*** Opening Source data ***
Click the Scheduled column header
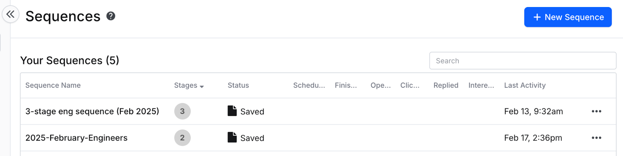 coord(309,85)
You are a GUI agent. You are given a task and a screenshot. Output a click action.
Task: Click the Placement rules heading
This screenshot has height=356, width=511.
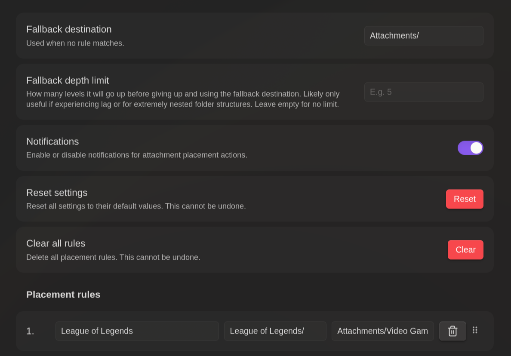coord(63,295)
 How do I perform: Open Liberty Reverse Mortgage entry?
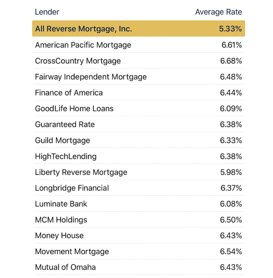81,172
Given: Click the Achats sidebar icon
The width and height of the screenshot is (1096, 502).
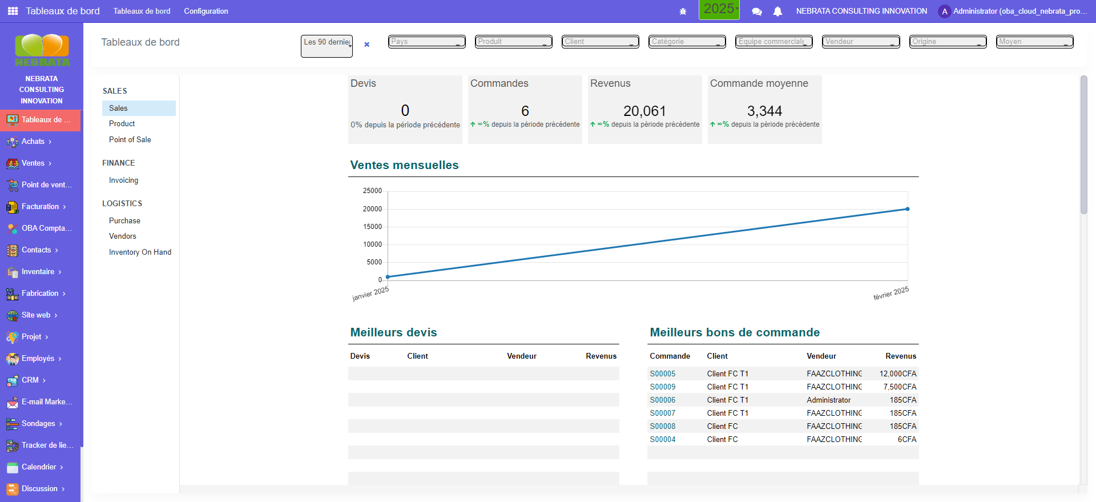Looking at the screenshot, I should pos(12,142).
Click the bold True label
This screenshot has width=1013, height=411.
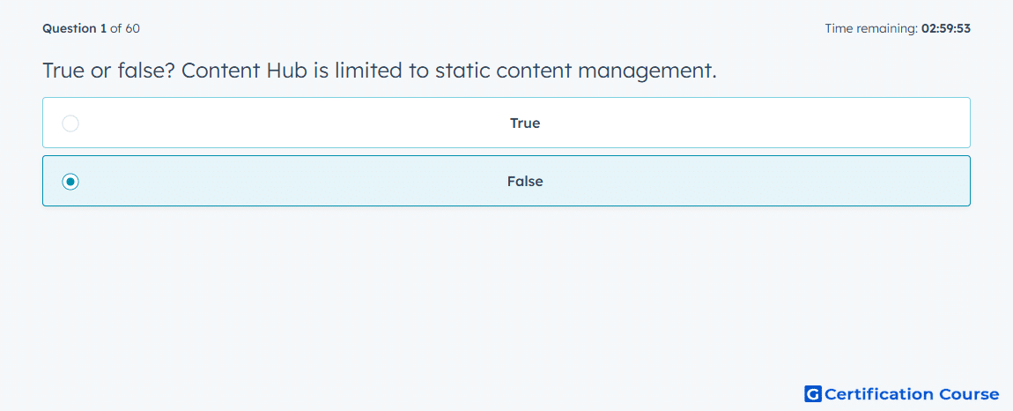click(525, 123)
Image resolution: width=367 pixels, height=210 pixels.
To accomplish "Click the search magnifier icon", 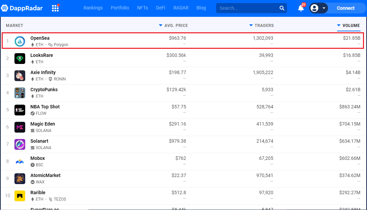I will point(282,8).
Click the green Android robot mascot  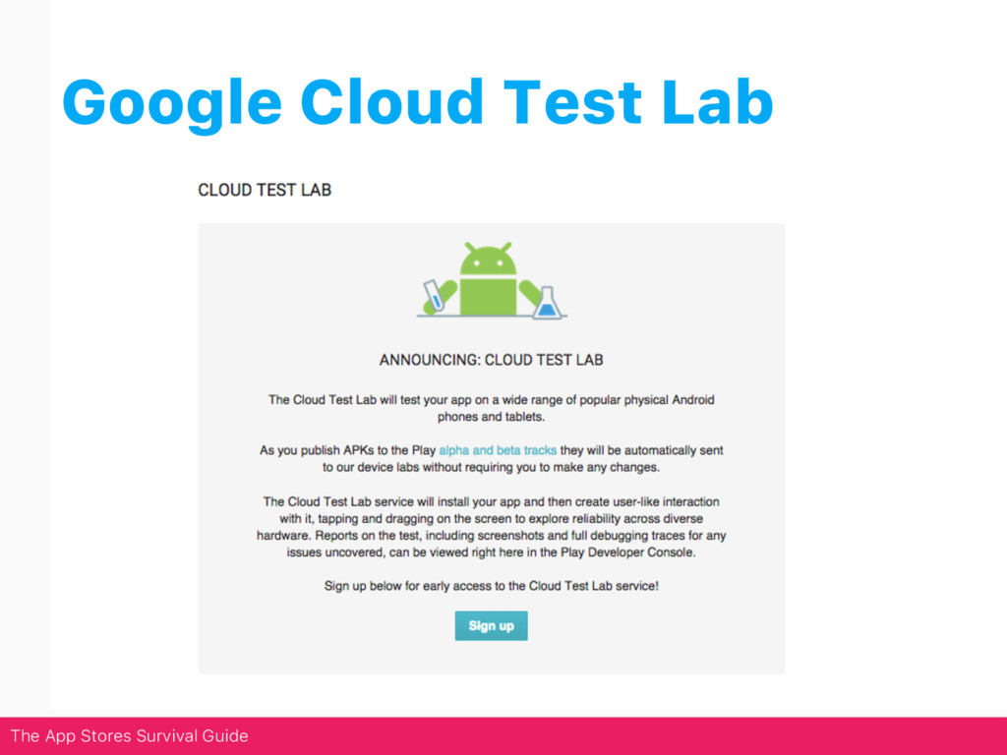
*** Closing Source data ***
Only the lines from the beginning of the records up to and including the line with "Given: Click the Achats sidebar icon" should appear, exactly as they are, and no pictures.

= Answer to the exercise =
Click the Scheduled column header
 coord(309,85)
You are a GUI agent. You are given a task and a screenshot. Output a click action.
Task: Click the Placement rules heading
This screenshot has height=356, width=511.
coord(63,295)
 How do I perform: Open Liberty Reverse Mortgage entry?
81,172
Given: Click the Achats sidebar icon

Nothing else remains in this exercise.